30Ajoutons que S. Lebovici précisera dans sa présentation, laquelle suit donc la rédaction du rapport, que la névrose infantile – toujours au sens du modèle – peut être considérée comme une organisation prénévrotique, à un carrefour où l’organisation du moi n’est pas à la hauteur du flux libidinal. Structurellement, elle serait l’hystérie infantile.

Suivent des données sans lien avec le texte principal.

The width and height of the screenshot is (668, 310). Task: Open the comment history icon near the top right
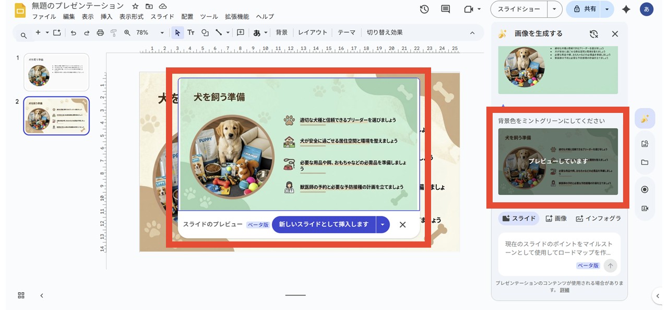(445, 9)
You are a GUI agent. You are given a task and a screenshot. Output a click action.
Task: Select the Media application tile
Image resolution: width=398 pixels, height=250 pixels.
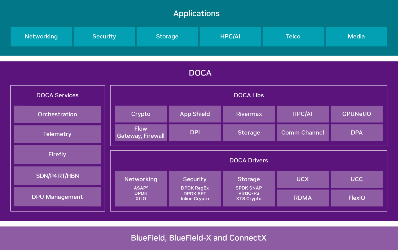click(356, 37)
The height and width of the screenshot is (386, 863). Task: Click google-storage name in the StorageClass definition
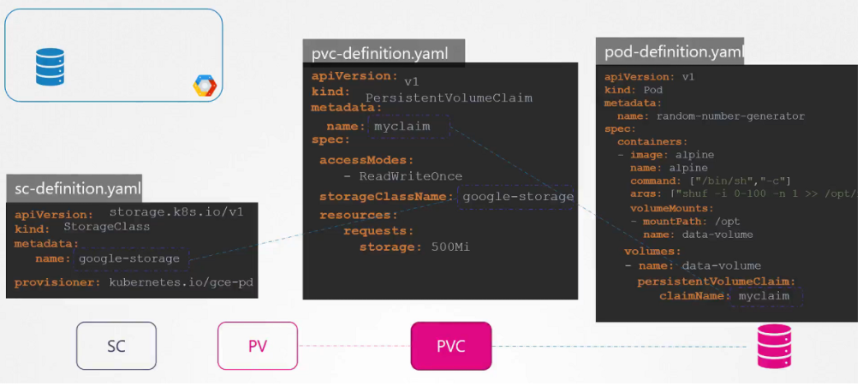(x=130, y=258)
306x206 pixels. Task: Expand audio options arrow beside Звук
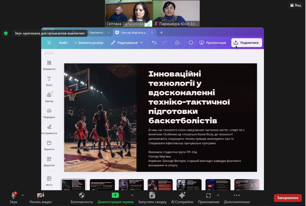point(23,195)
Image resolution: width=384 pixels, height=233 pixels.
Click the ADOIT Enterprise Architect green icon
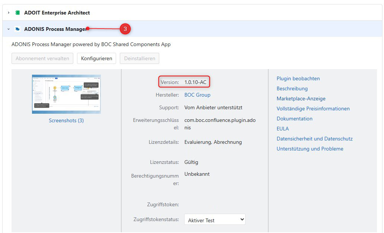click(17, 13)
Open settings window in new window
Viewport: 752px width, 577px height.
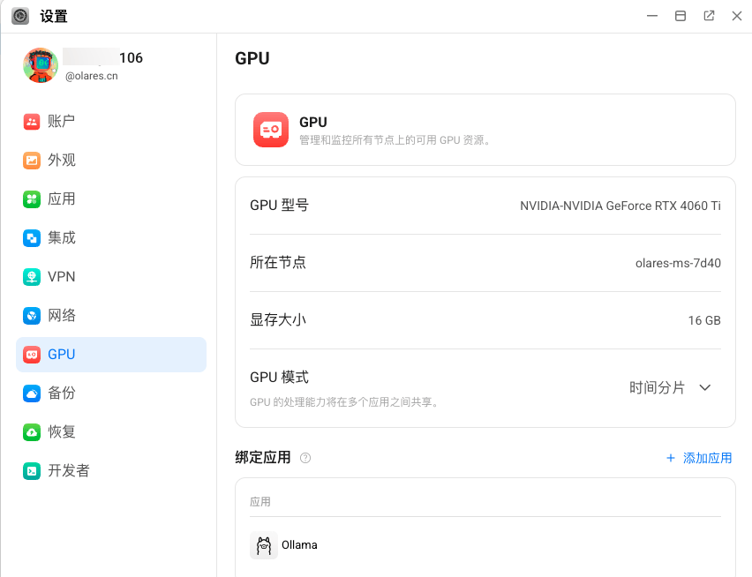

La période de latence aurait une fonction déshystérisante ; la cure conjoignant névrose infantile / névrose de transfert, elle, aurait une fonction réhystérisante, resexualisante. On reconnaît ici D. Braunschweig et M. Fain.

31Rappelons aussi que S. Lebovici s’appuie sur des réflexions de Freud. Tout d’abord à la fin de Hans (p. 197) où Freud écrit qu’il est – je cite – « tenté d’attribuer à cette névrose infantile une importance toute spéciale en tant que type et que modèle... ». Or, cette citation suit un commentaire de Freud consistant à dire que la phobie de Hans ne lui a rien appris de nouveau par rapport aux analyses d’adulte, et il écrit : « Mais les névroses de ces autres malades pouvaient toutes être rattachées aux mêmes complexes infantiles que nous avons découverts derrière la phobie de Hans. » Suit la citation sur la névrose infantile comme modèle. On peut dire, à mon avis que, en même temps qu’il parle de la névrose infantile comme modèle, Freud ne la sépare pas vraiment de la névrose de l’enfant, terme d’ailleurs qu’il n’emploie pas.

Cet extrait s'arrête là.